The way tools like lex/yacc and JavaCC work is that you create an input file that specifies the grammar for your language. You tell it what the keywords are and what order they are to appear in. Then the tool generates a parser for your language. It produces an abstract syntax tree that you can then walk to produce the compiled output that you need.

This was undoubtedly the most fun I ever had programming. And this was before I became a serious professional programmer. In fact, this experience was one of the factors that drove me from engineering to programming as a profession. So I highly recommend the experience of creating a language in this way. Furthermore, if you are going to create your own language this is the way to do it. You need a real parser for it, not some home-grown monstrosity. So using something like yacc or JavaCC is the way to go. You can hand someone the grammar specification and they can read it to see how to speak your new language.

It is quite amazing the power you feel having such a power tool at your fingertips. On future jobs I would whip out JavaCC and create a code generator at the drop of the hat.

Back to the original telephony project… once I had the basic language working, I then proceeded to create another language: a domain specific language that compiled to my C style language. This DSL was tailored to creating the kinds of voice applications that we were building. Unlike the IBM graphical programming tool, my DSL made it trivial to create the apps that we needed to create. I became dramatically more productive than my teammates by using these tools.

So what was the next step? Getting my teammates to use it of course. And why wouldn’t they want to? It would save them tons of time. Well, as it turns out, I was never able to get anyone else to even look at it seriously, much less use it. What good was the formal specification of the grammar for the language? None. Nobody read it. And if they did look at it, it’s not the most self-explanatory thing. What you really need is lots of examples that show the language in use. Nobody learns a language by reading the grammar specification.
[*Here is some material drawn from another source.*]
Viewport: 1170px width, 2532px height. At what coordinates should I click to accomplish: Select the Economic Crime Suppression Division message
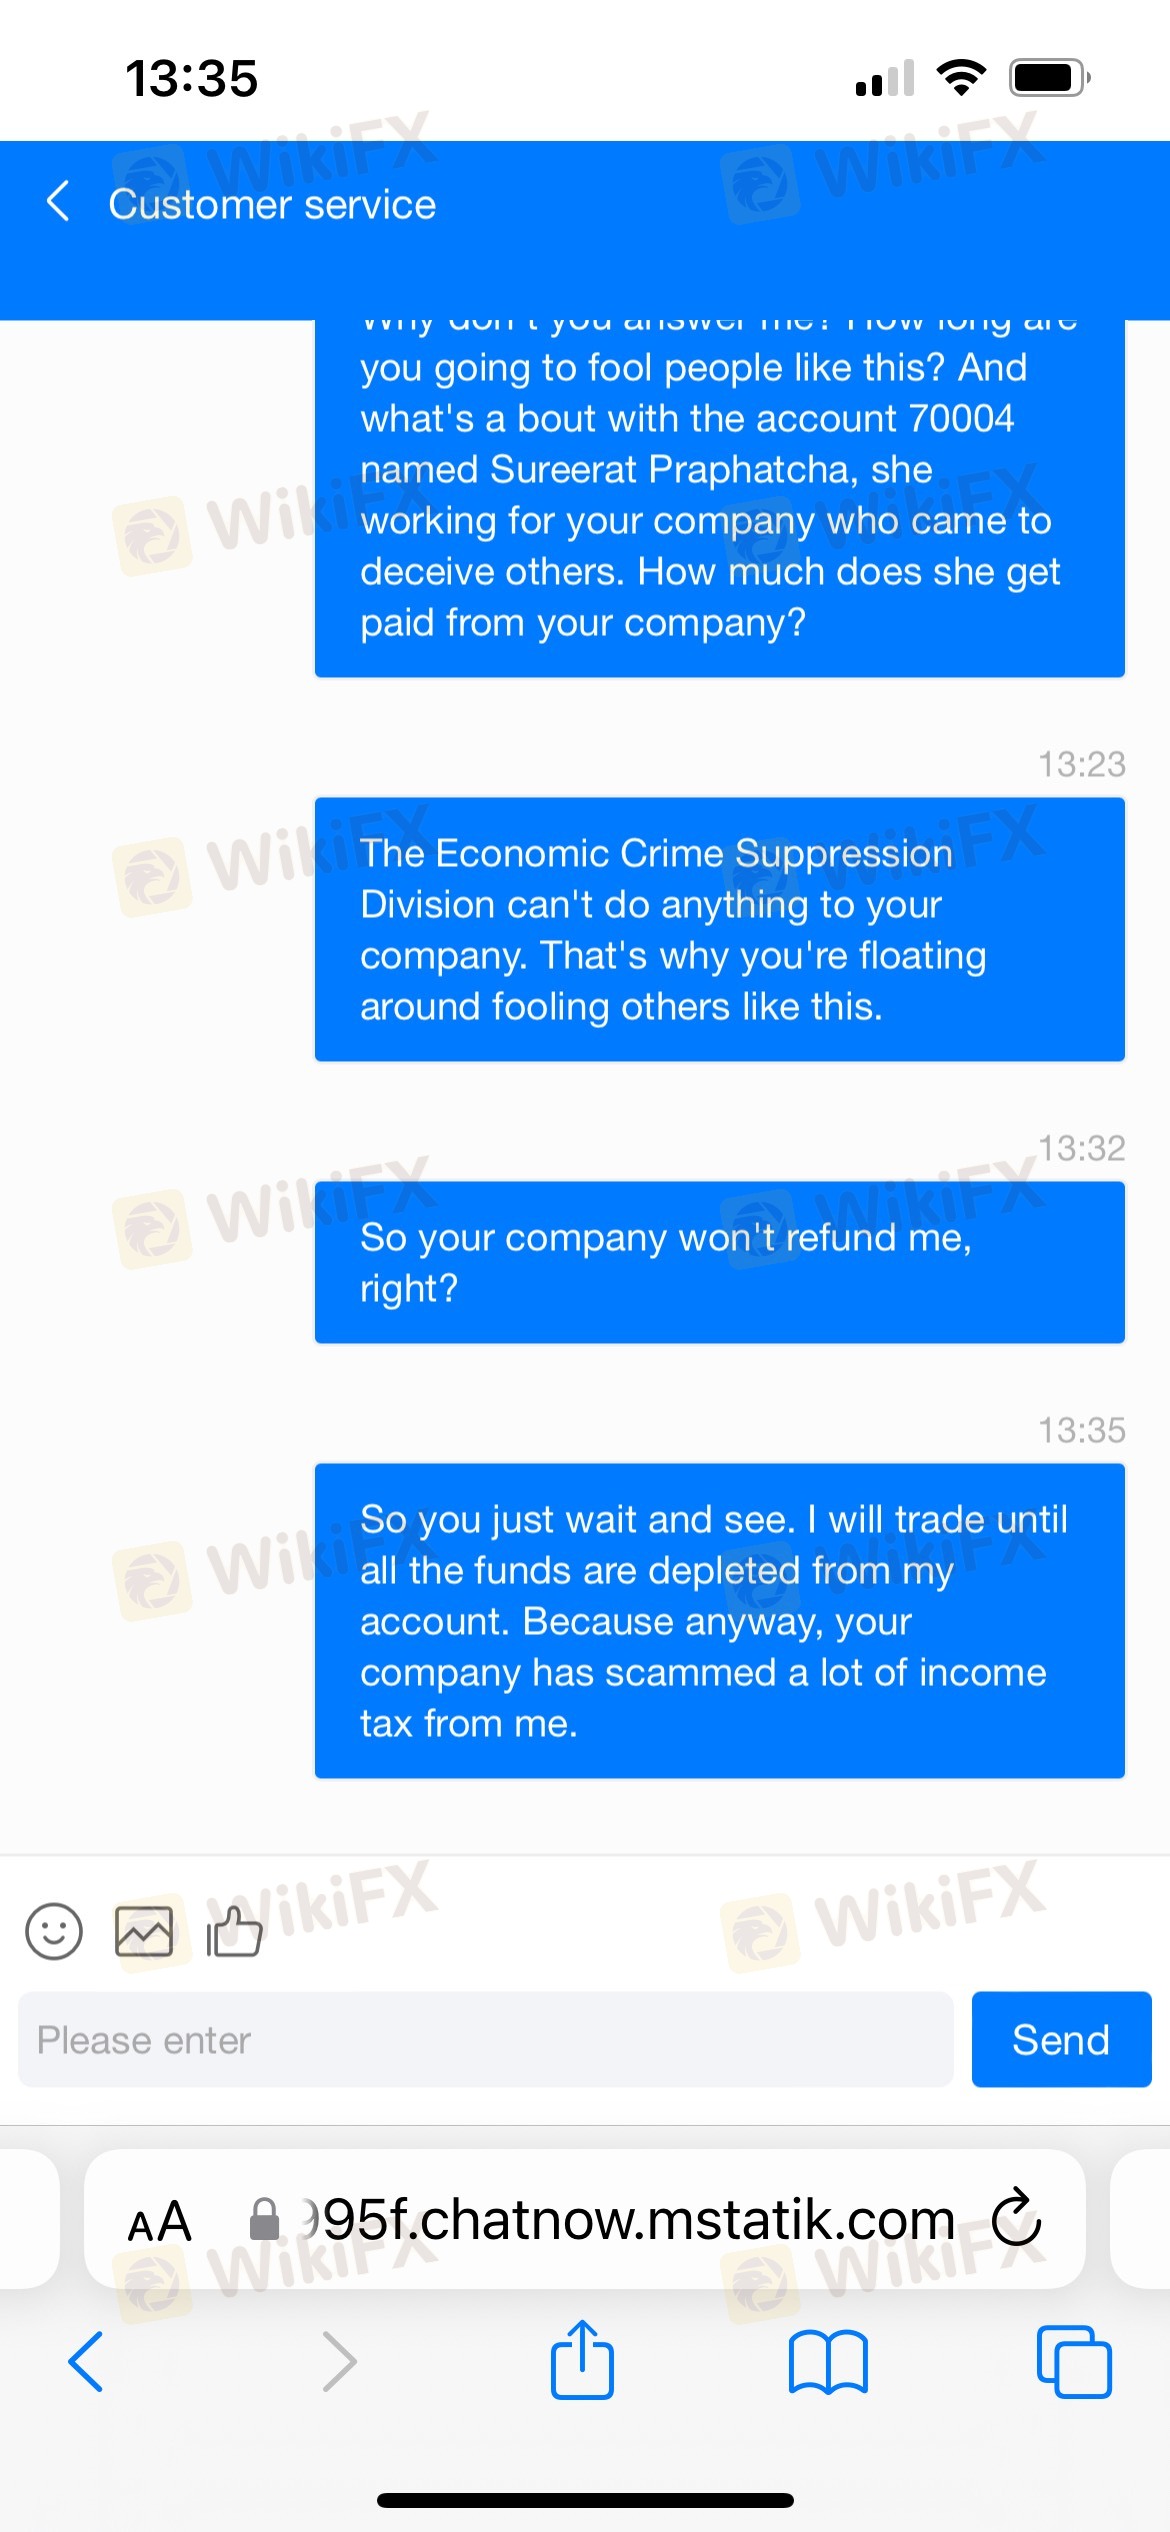720,929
So you can create your own language for yourself, but there is not much chance of getting others to use it.

Respect the web

As an enterprise architect I spent years holding web technologies in disdain. Sure, you could make some neat little pages but it was certainly no way to build real apps. Over the last few years I have seen the light and come to appreciate the wonderful, messy, hacked-together, really useful real world of the web.

So here is my guide:

1. HTML - It is not just an inconsequential view that may be used to render your data. It is a really useful way of marking up data, not just for browsers to view but for code to parse. Forget custom XML schemas. Use HTML. If your data is in HTML then your code can parse it easily, your browser can render it easily, and you can use CSS to format it nicely.
2. HTTP - Don’t dismiss it as some low-level communication layer that you will use to tunnel your application protocol. Embrace HTTP as your application protocol. Read the spec. See what it offers and use it. Even if you don’t have a web client use HTTP to communicate with your server. Don’t bury HTTP at the bottom of the protocol stack, but embrace it and build an app to use its features.
3. JavaScript - It is not just a toy scripting language for creating pop-ups or doing validation. It is a powerful dynamic language in its own right.
4. REST - Learn about the principles that have made the web the success that it is. Embrace these principles in your own apps.

Even if you are building “enterprise” apps use web technologies. Even enterprise applications need to inter-operate and that is what the web does. As Mark Baker says, the web is the distributed object system you have been looking for.